Nathan J. Snow, a successful West Coast entertainment executive, has been exploring spiritual solutions to everyday problems through transformational practices for over fifteen years. He writes that, despite the “noise” of our often conflicted consciousness,
“… here’s the good news: You can quiet the mind. You can learn to curb your gravitation to conflict. There is a practical order to achieving serenity and anyone, and everyone, can achieve inner peace. Through the 12 Tools laid out in this book, you will distance yourself from the temptation of conflict and move into a Light of acceptance and calm.”
Snow’s twelve tools form a progression from baby steps (making a “gratitude list”) to the very complex issues of relationship-building.

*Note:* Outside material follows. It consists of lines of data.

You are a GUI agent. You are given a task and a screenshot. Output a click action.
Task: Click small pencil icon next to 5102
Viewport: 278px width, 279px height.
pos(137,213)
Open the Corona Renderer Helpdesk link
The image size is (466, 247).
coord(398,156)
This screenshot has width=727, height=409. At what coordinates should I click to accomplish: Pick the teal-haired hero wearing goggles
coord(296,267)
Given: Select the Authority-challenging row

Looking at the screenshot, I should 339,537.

He suggests that we often “enjoy” conflict, that is, we are habituated to conflict scenarios almost as if we were on a drunken binge. The loose way that we often express ourselves when we’re in a rage can be very satisfying – until we experience the hangover, the regrets, the need for apologies, and the fear that if we had it to all over again, we’d find ourselves repeating the familiar patterns. Helpful steps in the right direction can include the simple “candle meditation”; an acknowledgement of the Light (God, or just “energy”-- the impulse that turns on the Light); and finding a “trusted figure” to confide in when the going gets rough, instead of taking your conflicted feelings out others.

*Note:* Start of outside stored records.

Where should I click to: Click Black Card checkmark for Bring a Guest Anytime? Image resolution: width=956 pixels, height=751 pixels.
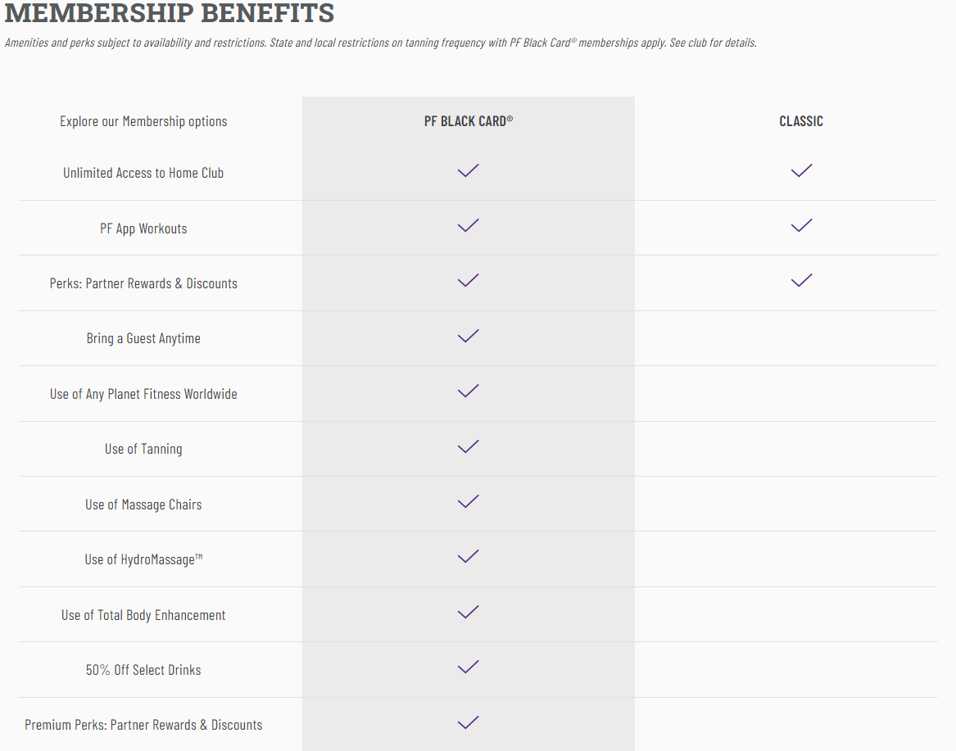coord(468,337)
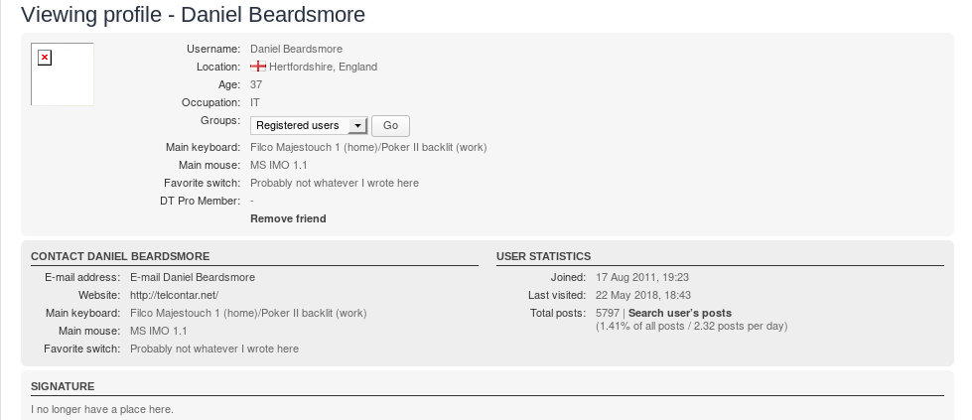Click the signature text about no longer having a place
This screenshot has height=420, width=972.
pyautogui.click(x=103, y=408)
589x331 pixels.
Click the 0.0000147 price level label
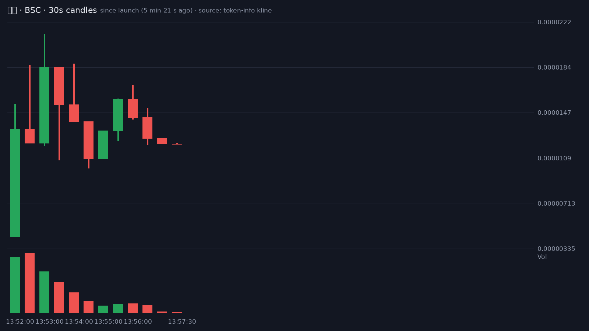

To break old patterns, Snow says we need to practice on “little things”--he gives the example of losing one’s keys. Why do we let such a minor problem ruin our day, threaten our relationships, and leave us feeling foolish and exhausted? Learn to examine why you do what you do and how to do less in a minor negative situation--say less, regret less--as practice for such “less is more” behaviors when a big problem arises. “Go against the grain” of your inertia--start projects now, overcome your resistance to improve yourself. Just do it. Write stuff down. Make lists.
As you progress through the steps, they get more involved: pay attention to your body (the “storage container”) through healthy eating and exercise; break negative attachments forever by “drawing a line in the sand”; begin to reach out to and serve others; and pay homage to the cherished relationships in your life by working on them with brutal self-honesty.
Snow also advises that you “be careful what you wish for” and hints that once you have empower yourself by using the twelve tools, your wishes will be less for “stuff” (he advises us to “power down” from purely tech-based solutions) and more for that which is abiding and meaningful. He concludes with this encouragement: “You can break free from the bondage of conflict, attract abundance into your life, and quiet the mind. It is happening now!”
Snow’s book is a useful beginner’s guide to handling conflict (really, any negative situation) on your own, learning as you go through the stages he recommends, so that you stop repeating your self-destructive patterns and begin to develop positive habits for the future.